SARCASME OU BOOSTER SON PROFIL ?

Qu’elle soit sarcastique ou non, la remarque a attiré une large attention en Occident. Cela a également alimenté les spéculations de longue date selon lesquelles il cherchait à jouer un rôle plus important sur la scène politique russe.

Prigozhin a déclaré par l’intermédiaire de son service de presse qu’il n’envisageait pas « d’officialiser son statut politique de quelque manière que ce soit. … Et si on me propose cela, je pense que je vais refuser.

Il s’est joint à l’homme fort de la république russe de Tchétchénie, Ramzan Kadyrov, pour critiquer publiquement les hauts gradés de Moscou sur leur conduite de la guerre.

Certains médias ont suggéré que l’influence de Prigozhin sur Poutine s’accroît et qu’il recherche un poste politique de premier plan.
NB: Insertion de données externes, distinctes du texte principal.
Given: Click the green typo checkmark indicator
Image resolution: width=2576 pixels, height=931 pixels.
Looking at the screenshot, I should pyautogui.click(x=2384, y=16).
Mais les analystes ont mis en garde contre la surestimation de son importance politique.

“Il n’est pas l’un des proches de Poutine ni un confident”, a déclaré Mark Galeotti de l’University College de Londres, spécialisé dans les affaires de sécurité russes, s’exprimant sur son podcast “In Moscow’s Shadows”.
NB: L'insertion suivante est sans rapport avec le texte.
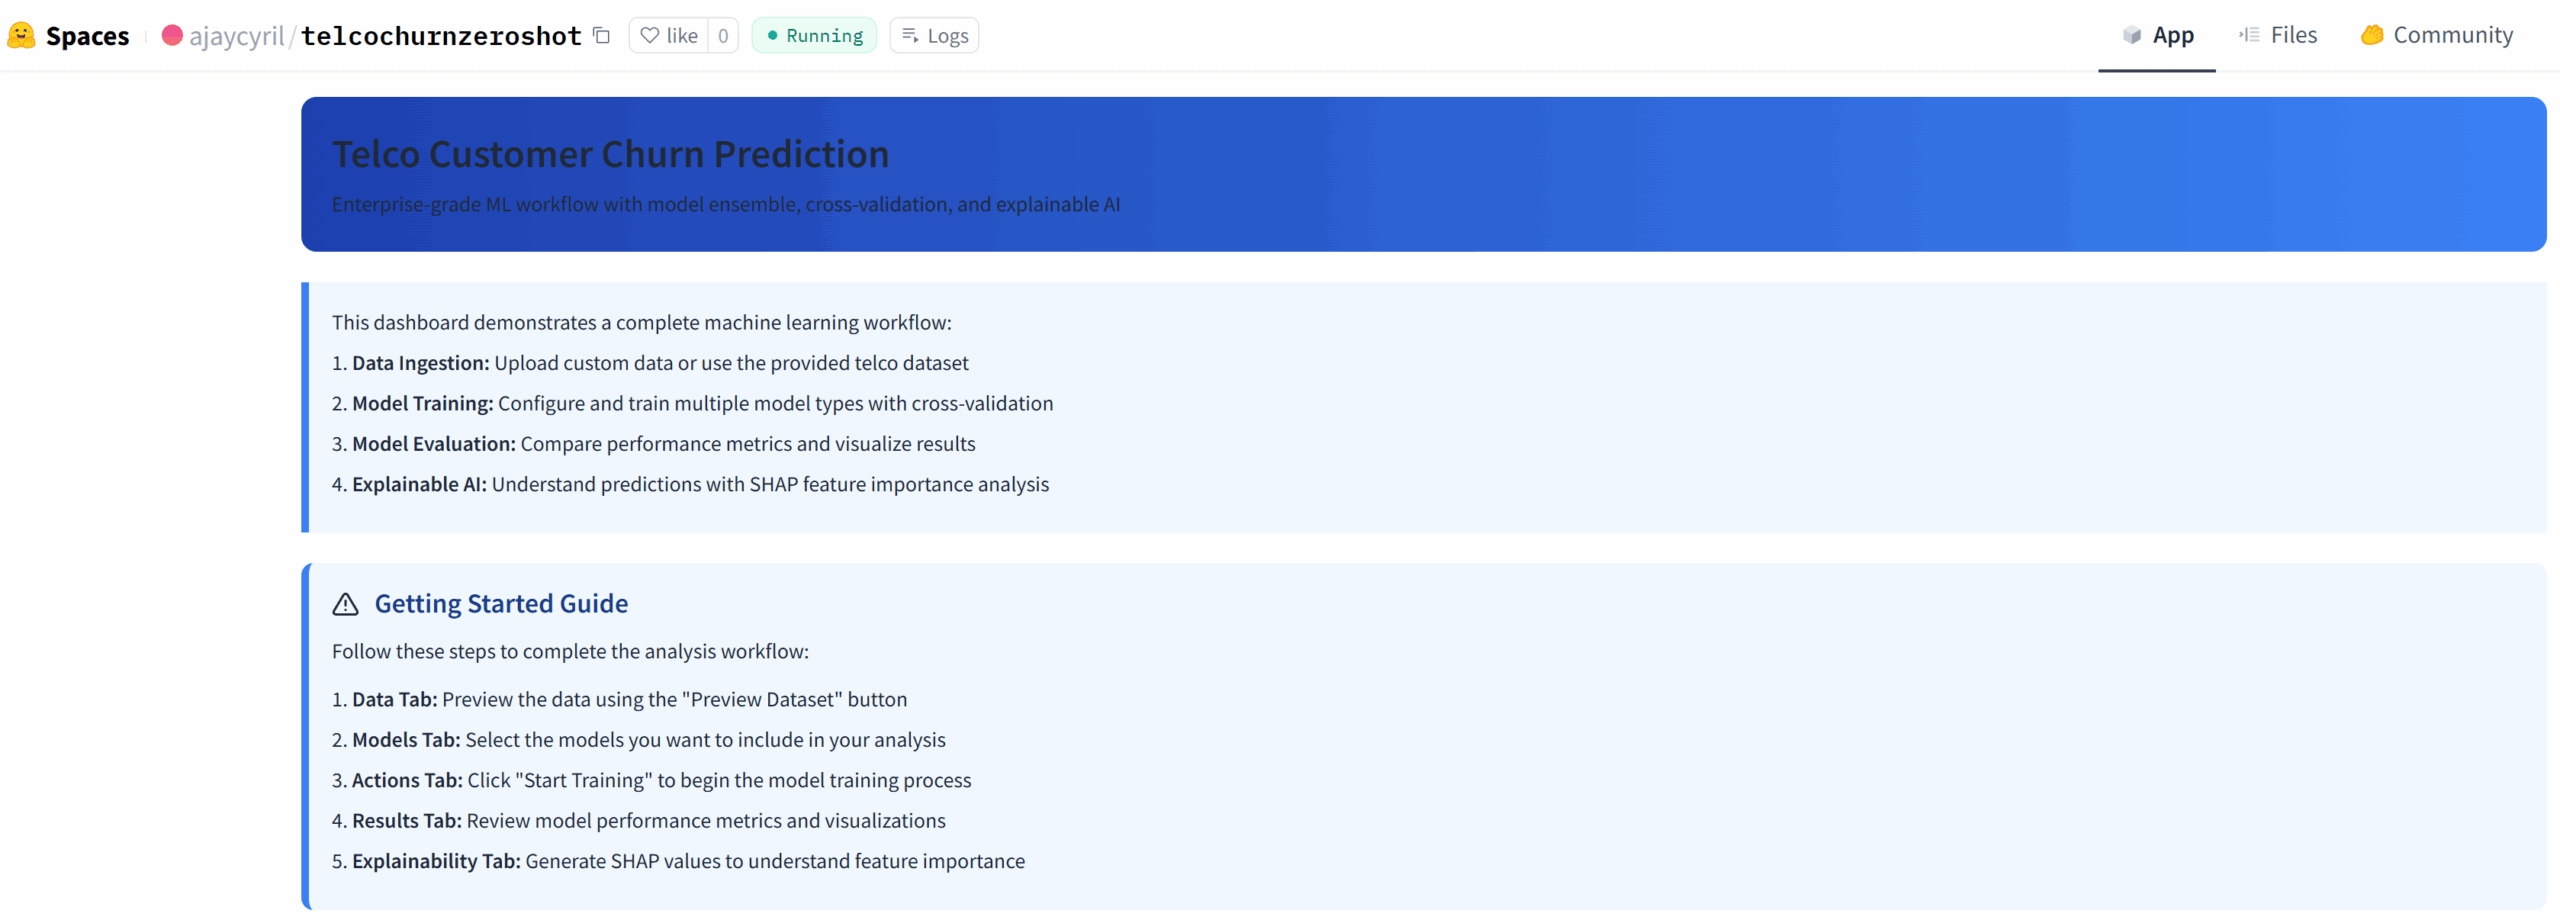Click the Hugging Face emoji logo
The image size is (2560, 920).
click(x=22, y=35)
«Prigozhin fait ce que veut le Kremlin et s’en sort très bien. Mais c’est le problème – il fait partie du personnel plutôt que de la famille », a déclaré Galeotti.

Les analystes disent que l’influence de Prigozhin a augmenté mais reste plutôt limitée.

Tatyana Stanovaya, fondatrice du groupe de réflexion indépendant R.Politik, dans un récent article de Telegram, a qualifié Prigozhin « d’influent à sa manière ».

Bien que Prigozhin le nie, Stanovaya a déclaré qu’il rencontrait régulièrement Poutine, surtout récemment. Elle a ajouté qu’il avait des liens étroits avec certaines agences de sécurité et “avec certaines de ses fonctions, il peut même revendiquer le rôle de service spécial privé de Poutine”, a écrit Stanovaya.

Elle a noté, cependant, que son influence “est en effet grandement exagérée en Occident” et se limite à une niche “étroite et particulière”.